O enredo é perfeitamente melódico, que embora simples, goza de uma cadência suave e crescente, com cada informação acrescentando, tijolo após outro, até que se construa a casa por si próprio. Em seu ciclo de vida, A Casa vai nos levar às nossas memórias, fazendo que nos reconcilie com o resgate da história de cada um de nós. Sobre fatos que sentimos próximos, em paredes agora mudas por falta, onde descansa a passagem da infância à idade adulta.
A arte
A personalidade de cada um dos irmãos é cinzelada com precisão. São pessoas comuns, com certeza imitações de pessoas que já conhecemos.
As cores sustentam o humor, o ocre predomina, o sépia quase sempre acompanha a memória. Misturadas à cor do verão, ao pastel das estações quentes e à modesta paleta de inverno, as composições dos quadrinhos formam um todo facilmente reconhecível, mantendo o equilíbrio perfeito que sublinha o vaivém da memória. O diálogo ordenado e simples nos lembrará quem somos e de onde viemos.
Toda a narrativa é narrada em casa ou sobre a casa, o que nos permite observar sobre quais alicerces os três irmãos interagem, todos compõem diferentes estados de espírito, ao ritmo da história, proporcionando cativantes momentos. O caráter marcante do álbum possui a força universal da falta, a profundidade que é capaz de nos mergulhar em nossas próprias memórias com uma empatia brilhante. Cada página destaca arrependimentos e oportunidades perdidas e tudo é carregado com um elegante parêntese de tristeza e sorriso.
Apesar da sua aparência simples, A Casa ao falar da passagem do tempo, como muito das obras mais importantes da literatura, consegue transmitir toda uma série de sensações e desenvolver toda uma gama de reflexões em torno do conceito. Não para apenas em narrar a cronologia dos acontecimentos em torno da família, mas consegue explicar como esses acontecimentos marcam a vida de todos aqueles que neles viveram, conseguindo também uma visão caleidoscópica do mesmo acontecimento, pois agrega as perspectivas de até três gerações diferentes, o avô, o filho, o neto.

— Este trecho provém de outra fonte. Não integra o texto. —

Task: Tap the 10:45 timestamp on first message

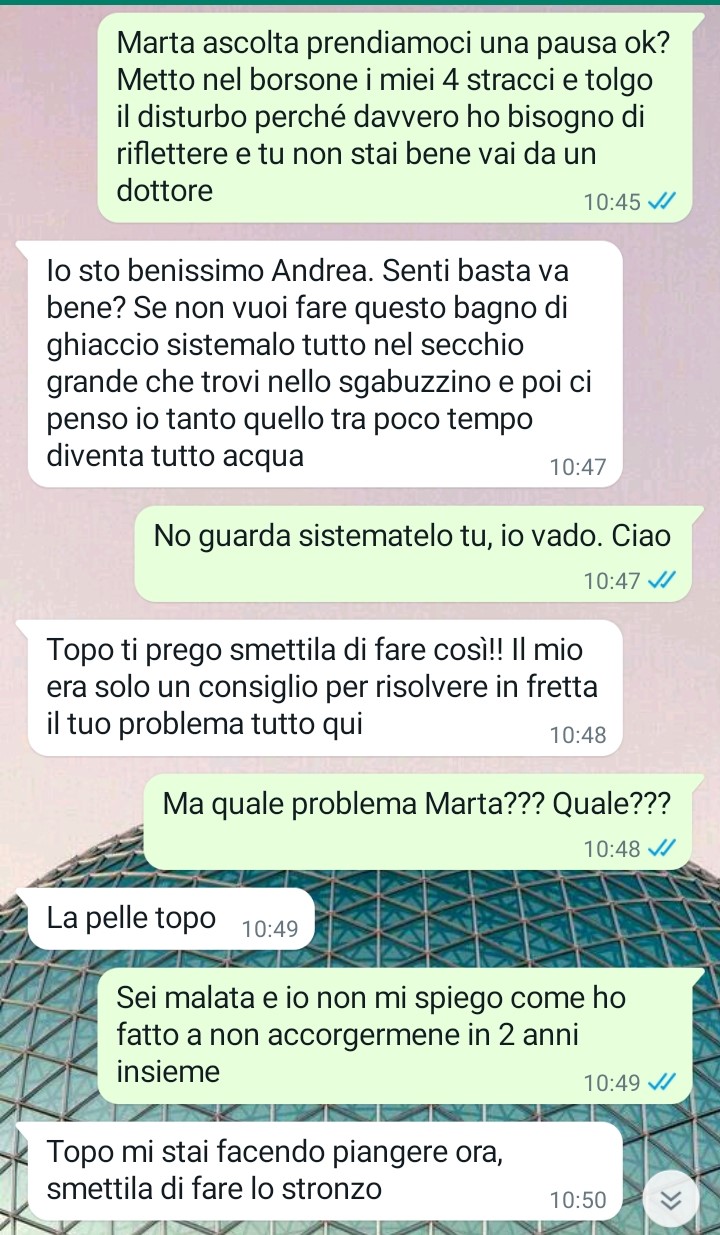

E ao mesmo tempo desenvolve o sentimento que cada uma dessas gerações passa, como eles vivenciam a passagem do tempo, da passagem das estações da vida e da chegada da morte. O autor trata de algo tão intenso e extenso como a passagem da vida sem cair em melodramas. Há muita ternura, por outro lado, nessa narrativa. E Roca fala profusamente da necessidade de desenvolver uma certa empatia como ser humano, aquela virtude de uns poucos de se colocarem no lugar do outro para serem menos condescendentes, para compreender melhor o que nos rodeia.
Portanto, não hesite, não se preocupe se após fechar o volume uma sensação ocorrer, como era a intenção do autor. Uma história em quadrinhos única que não o deixará indiferente. De uma forma estaremos ligando para nossos progenitores. De lágrimas garantidas, um dos quadrinhos do ano.